Top of Data

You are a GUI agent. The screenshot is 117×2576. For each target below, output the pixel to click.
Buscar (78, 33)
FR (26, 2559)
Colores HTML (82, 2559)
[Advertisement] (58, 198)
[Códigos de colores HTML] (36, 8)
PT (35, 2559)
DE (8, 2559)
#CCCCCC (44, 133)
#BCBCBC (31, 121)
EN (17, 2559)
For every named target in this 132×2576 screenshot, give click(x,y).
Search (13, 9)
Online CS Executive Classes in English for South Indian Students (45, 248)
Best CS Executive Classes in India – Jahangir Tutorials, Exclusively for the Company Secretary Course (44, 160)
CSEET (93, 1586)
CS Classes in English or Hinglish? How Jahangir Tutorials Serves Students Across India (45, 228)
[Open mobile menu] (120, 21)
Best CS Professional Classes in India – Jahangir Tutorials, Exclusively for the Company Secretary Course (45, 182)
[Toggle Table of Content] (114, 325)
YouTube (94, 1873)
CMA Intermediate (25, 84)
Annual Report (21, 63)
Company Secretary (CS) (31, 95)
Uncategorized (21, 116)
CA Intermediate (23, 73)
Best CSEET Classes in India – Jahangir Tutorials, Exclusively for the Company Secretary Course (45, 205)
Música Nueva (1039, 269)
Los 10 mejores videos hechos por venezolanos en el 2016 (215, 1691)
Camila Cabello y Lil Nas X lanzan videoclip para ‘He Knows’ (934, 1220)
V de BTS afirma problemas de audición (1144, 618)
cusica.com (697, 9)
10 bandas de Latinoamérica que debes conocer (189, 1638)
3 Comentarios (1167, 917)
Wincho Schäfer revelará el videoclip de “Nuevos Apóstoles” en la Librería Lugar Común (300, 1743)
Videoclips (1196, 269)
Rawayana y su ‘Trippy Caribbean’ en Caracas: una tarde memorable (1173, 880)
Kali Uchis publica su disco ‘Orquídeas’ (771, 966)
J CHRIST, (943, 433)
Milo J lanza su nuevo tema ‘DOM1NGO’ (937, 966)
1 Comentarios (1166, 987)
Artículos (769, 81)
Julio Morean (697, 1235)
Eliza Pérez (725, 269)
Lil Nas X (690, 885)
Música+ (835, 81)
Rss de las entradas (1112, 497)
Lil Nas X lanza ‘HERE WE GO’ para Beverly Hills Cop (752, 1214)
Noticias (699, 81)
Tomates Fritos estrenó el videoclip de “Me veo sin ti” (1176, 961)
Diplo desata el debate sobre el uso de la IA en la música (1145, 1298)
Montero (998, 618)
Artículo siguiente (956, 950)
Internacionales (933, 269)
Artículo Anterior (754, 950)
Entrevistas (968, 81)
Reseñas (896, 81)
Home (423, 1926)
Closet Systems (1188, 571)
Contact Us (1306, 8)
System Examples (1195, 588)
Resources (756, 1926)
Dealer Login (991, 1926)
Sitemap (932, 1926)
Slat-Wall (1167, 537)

Bottom of Data

→ Action item
In your response, give all the records again with nothing altered.

→ Solution to this problem
You are a GUI agent. The screenshot is 117×2576. For each target below, output the pixel to click.
Buscar (78, 33)
FR (26, 2559)
Colores HTML (82, 2559)
[Advertisement] (58, 198)
[Códigos de colores HTML] (36, 8)
PT (35, 2559)
DE (8, 2559)
#CCCCCC (44, 133)
#BCBCBC (31, 121)
EN (17, 2559)
For every named target in this 132×2576 screenshot, give click(x,y).
Search (13, 9)
Online CS Executive Classes in English for South Indian Students (45, 248)
Best CS Executive Classes in India – Jahangir Tutorials, Exclusively for the Company Secretary Course (44, 160)
CSEET (93, 1586)
CS Classes in English or Hinglish? How Jahangir Tutorials Serves Students Across India (45, 228)
[Open mobile menu] (120, 21)
Best CS Professional Classes in India – Jahangir Tutorials, Exclusively for the Company Secretary Course (45, 182)
[Toggle Table of Content] (114, 325)
YouTube (94, 1873)
CMA Intermediate (25, 84)
Annual Report (21, 63)
Company Secretary (CS) (31, 95)
Uncategorized (21, 116)
CA Intermediate (23, 73)
Best CSEET Classes in India – Jahangir Tutorials, Exclusively for the Company Secretary Course (45, 205)
Música Nueva (1039, 269)
Los 10 mejores videos hechos por venezolanos en el 2016 (215, 1691)
Camila Cabello y Lil Nas X lanzan videoclip para ‘He Knows’ (934, 1220)
V de BTS afirma problemas de audición (1144, 618)
cusica.com (697, 9)
10 bandas de Latinoamérica que debes conocer (189, 1638)
3 Comentarios (1167, 917)
Wincho Schäfer revelará el videoclip de “Nuevos Apóstoles” en la Librería Lugar Común (300, 1743)
Videoclips (1196, 269)
Rawayana y su ‘Trippy Caribbean’ en Caracas: una tarde memorable (1173, 880)
Kali Uchis publica su disco ‘Orquídeas’ (771, 966)
J CHRIST, (943, 433)
Milo J lanza su nuevo tema ‘DOM1NGO’ (937, 966)
1 Comentarios (1166, 987)
Artículos (769, 81)
Julio Morean (697, 1235)
Eliza Pérez (725, 269)
Lil Nas X (690, 885)
Música+ (835, 81)
Rss de las entradas (1112, 497)
Lil Nas X lanza ‘HERE WE GO’ para Beverly Hills Cop (752, 1214)
Noticias (699, 81)
Tomates Fritos estrenó el videoclip de “Me veo sin ti” (1176, 961)
Diplo desata el debate sobre el uso de la IA en la música (1145, 1298)
Montero (998, 618)
Artículo siguiente (956, 950)
Internacionales (933, 269)
Artículo Anterior (754, 950)
Entrevistas (968, 81)
Reseñas (896, 81)
Home (423, 1926)
Closet Systems (1188, 571)
Contact Us (1306, 8)
System Examples (1195, 588)
Resources (756, 1926)
Dealer Login (991, 1926)
Sitemap (932, 1926)
Slat-Wall (1167, 537)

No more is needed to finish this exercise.